DNA analysis, often means an examination of a person's genetic material, DNA. The medicine may be used DNA analysis to search for mutations or other characteristics of genes or other parts of the DNA molecule that can cause inherited diseases, lead carrier status for disease or represent different risks of disease. In kinship studies (e.g. Paternity cases), the identification of the dead, and by examination of the biological evidence used DNA analysis to the greatest extent possible to detect individual differences.

Such research is particularly focused on the parts of DNA that do not represent genes, and most used is the so-called repetitive DNA, i.e. sections of the genetic molecule in which short or long sequences of building blocks are repeated, often in a row (tandem repeat). These areas show a high degree of distinctive differences in the number of repetitions of a given party is dissimilar from peculiar to individual.

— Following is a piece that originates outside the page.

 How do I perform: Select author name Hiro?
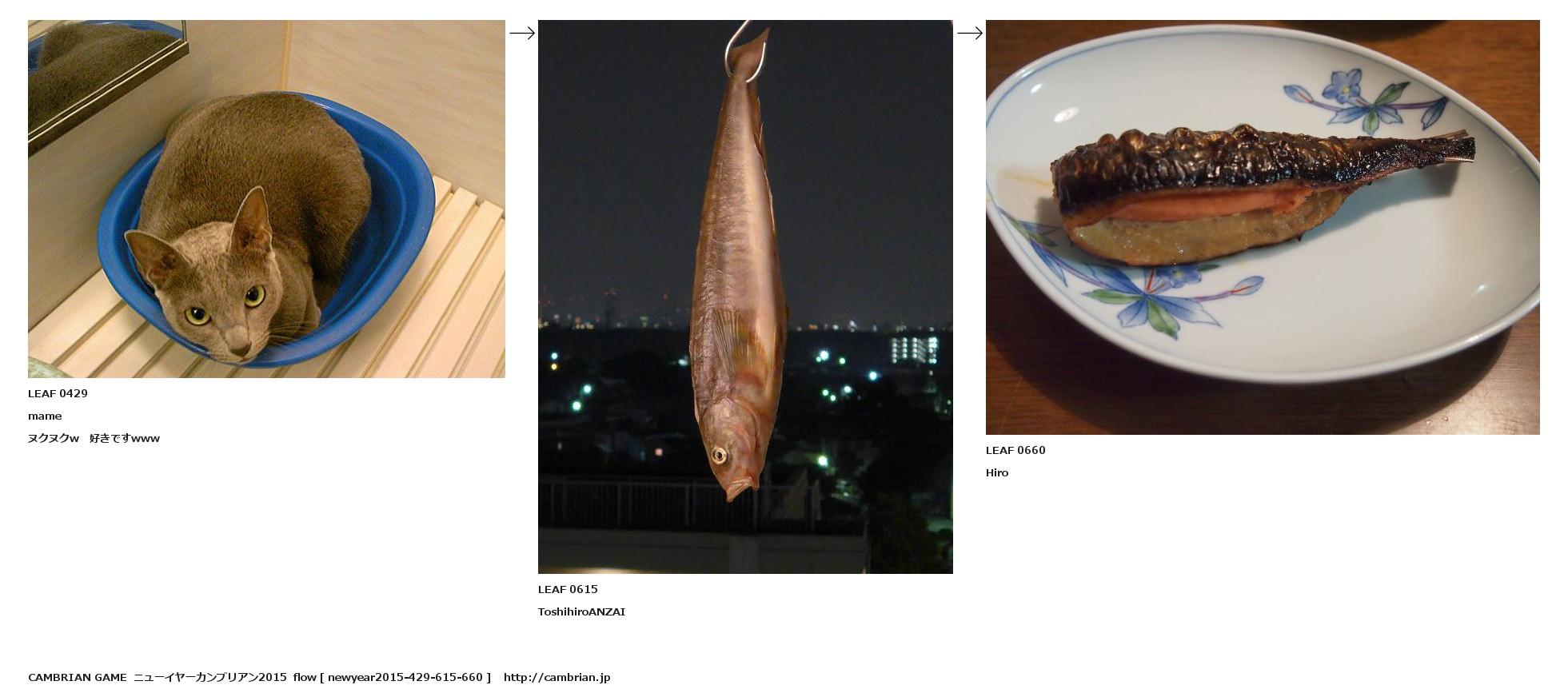(997, 472)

In forensic medicine currently used short tandem repeat regions (STR). Because these areas can be copied by so-called PCR technique (see the polymerase ), required minimal amounts of DNA to characterize an individual. If several such as STR'er combined - eg. 11 or more - is the probability that two unrelated individuals shall have the same profile extremely low.
what is dna fingerprinting

Anti-sense DNA strand, the DNA strand of a gene that is used as a template for RNA polymerase during transcription to synthesize a complementary mRNA strand.

DNA adducts, compounds that are bound to the DNA molecule and to prevent this molecule can replicate itself exactly. DNA adducts thus gives rise to mutations. An example of compounds that form DNA adducts, is PAH'er (polycyclic aromatic hydrocarbons, e.g. benzene pyrene), found in cigarette smoke and tar and is formed by all combustion of organic materials.